- Seydun-e Shomali Rural District Location within Iran
- Coordinates: 31°22′02″N 50°06′30″E﻿ / ﻿31.36722°N 50.10833°E
- Country: Iran
- Province: Khuzestan
- County: Seydun
- District: Central
- Capital: Talavar-e Yek

Population (2016)
- • Total: 6,291
- Time zone: UTC+3:30 (IRST)

= Seydun-e Shomali Rural District =

Rural district in Khuzestan province, Iran

Seydun-e Shomali Rural District (دهستان صيدون شمالی) (Note: Formerly Seydun Rural District (دهستان صيدون)) is in the Central District (Note: Formerly Seydun District of Bagh-e Malek County) of Seydun County, Khuzestan province, Iran. Its capital is the village of Talavar-e Yek. The rural district was previously administered from the city of Seydun.

==Demographics==
===Population===
At the time of the 2006 National Census, the rural district's population (as Seydun Rural District of Seydun District (Note: Renamed the Central District of Seydun County) in Bagh-e Malek County) was 7,078 in 1,284 households.
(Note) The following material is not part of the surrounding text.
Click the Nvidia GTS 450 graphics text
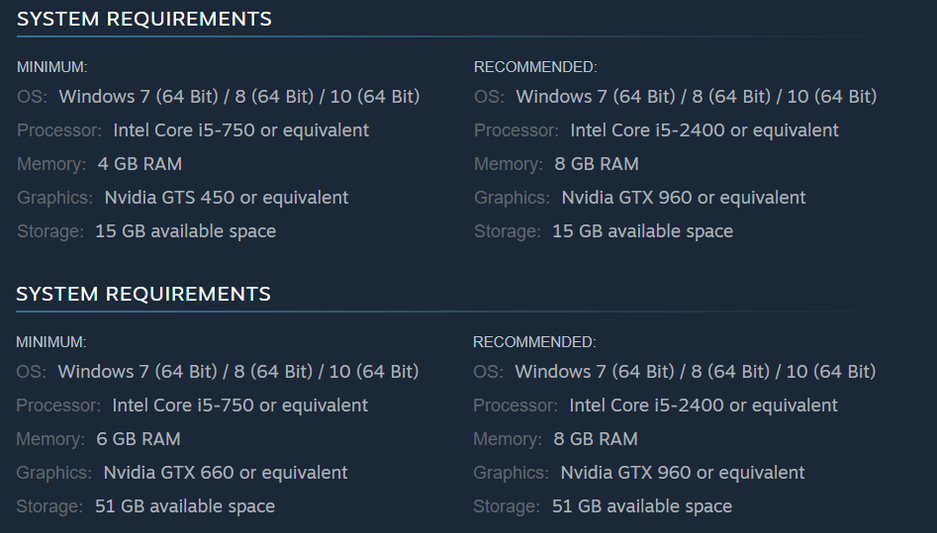Viewport: 937px width, 533px height. 226,198
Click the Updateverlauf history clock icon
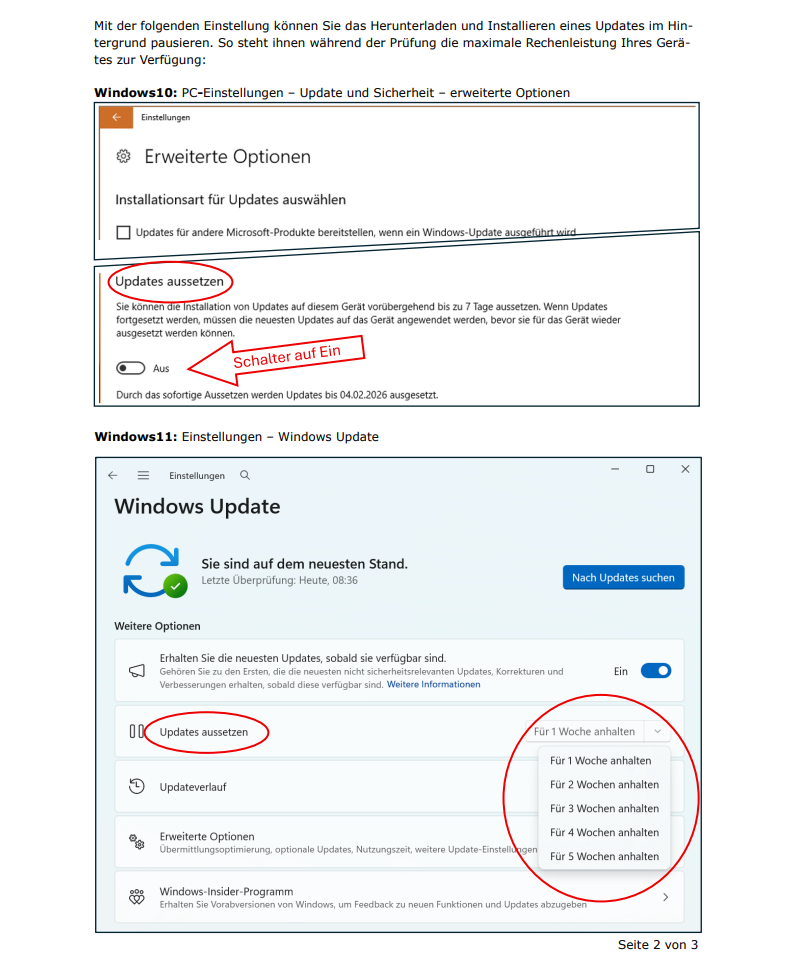The width and height of the screenshot is (793, 962). 137,786
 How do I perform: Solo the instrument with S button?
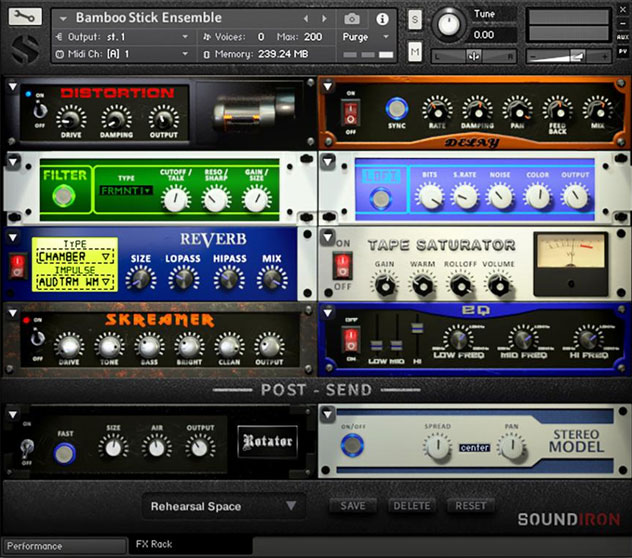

There were 6,622 inhabitants in 1,430 households at the following census of 2011. The 2016 census measured the population of the rural district as 6,291 in 1,516 households. The most populous of its 51 villages was Sar Darreh, with 868 people.

In 2022, the district was separated from the county in the establishment of Seydun County and renamed the Central District.